=== Qué se pide ===
[1] Enumere los tres términos que, según el texto sobre Fernando González, usan algunos para referirse a lo que supuestamente le ha ocurrido al filósofo.
[2] En el texto sobre Fernando González, ¿qué obra se cita para referirse a él como su autor?
[3] Prolongue el texto sobre Fernando González a partir de su última oración.

=== Texto fuente ===
********
Sin que afirmemos que El maestro de escuela constituya la producción madura y decisiva de Fernando González, tenemos el imperativo mental de aseverar que es una obrita superior, que no agacha, postra ni vulnera los altos títulos intelectuales del filósofo montañés. No falta quien disparate entre nosotros sobre el declive, la caída o el descenso espiritual de Fernando González. Tal vez no se le aplique a su obra una óptica demasiado aguda. Cualquier exabrupto, inurbanidad o desafuero idiomático aparece ante nuestros críticos jorobados e inválidos como una defunción vertical del autor del Viaje a pie. No entienden ni comprenden que el señor Fernando González, día tras día, va venciendo almanaques y ganando en canas, a la vez que aumentando la tupida vegetación de su escepticismo interior. Una palabra fea no es la síntesis de su pensamiento, ni de su filosofía. Es apenas la descarga, el explosivo, o más bien el desagüe verbal de sus duras potencias emotivas.
********
=== Datos de origen ===
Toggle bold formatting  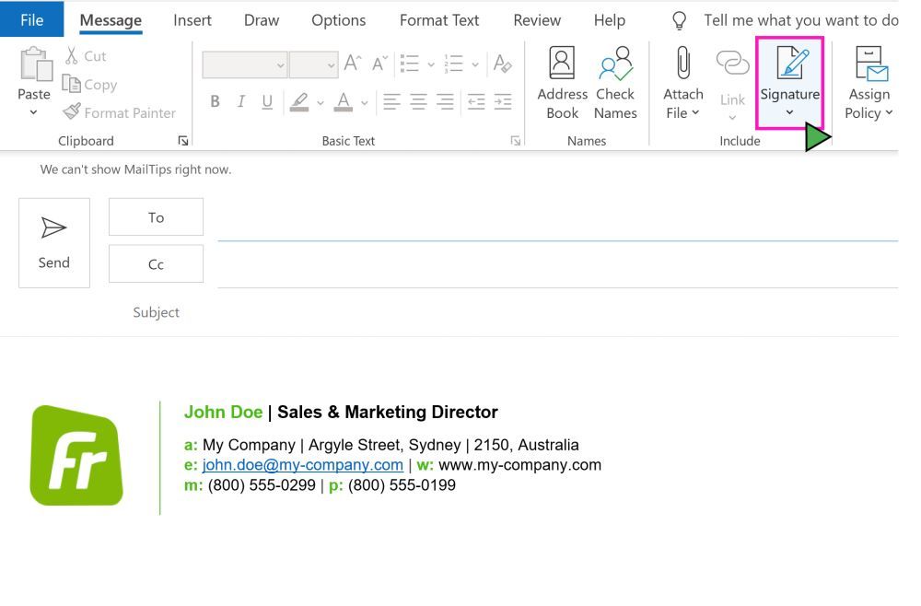215,101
********
=== Resultados ===
[1] El declive, la caída y el descenso espiritual.

[2] Viaje a pie.

[3]
De todas maneras, El maestro de escuela de Fernando González es un gran libro antioqueño y una estupenda obra nacional. Ojalá Antioquia intelectual y literaria pudiera producir, aunque fuera cada diez años, volúmenes como estos. Restableceríamos nuestro crédito y nuestra reputación cultural en la república.

J.

(Medio y autor desconocidos, 1941. Archivo Alfonso González Ochoa. Cortesía de su nieta Luisa Fernanda Herrera González).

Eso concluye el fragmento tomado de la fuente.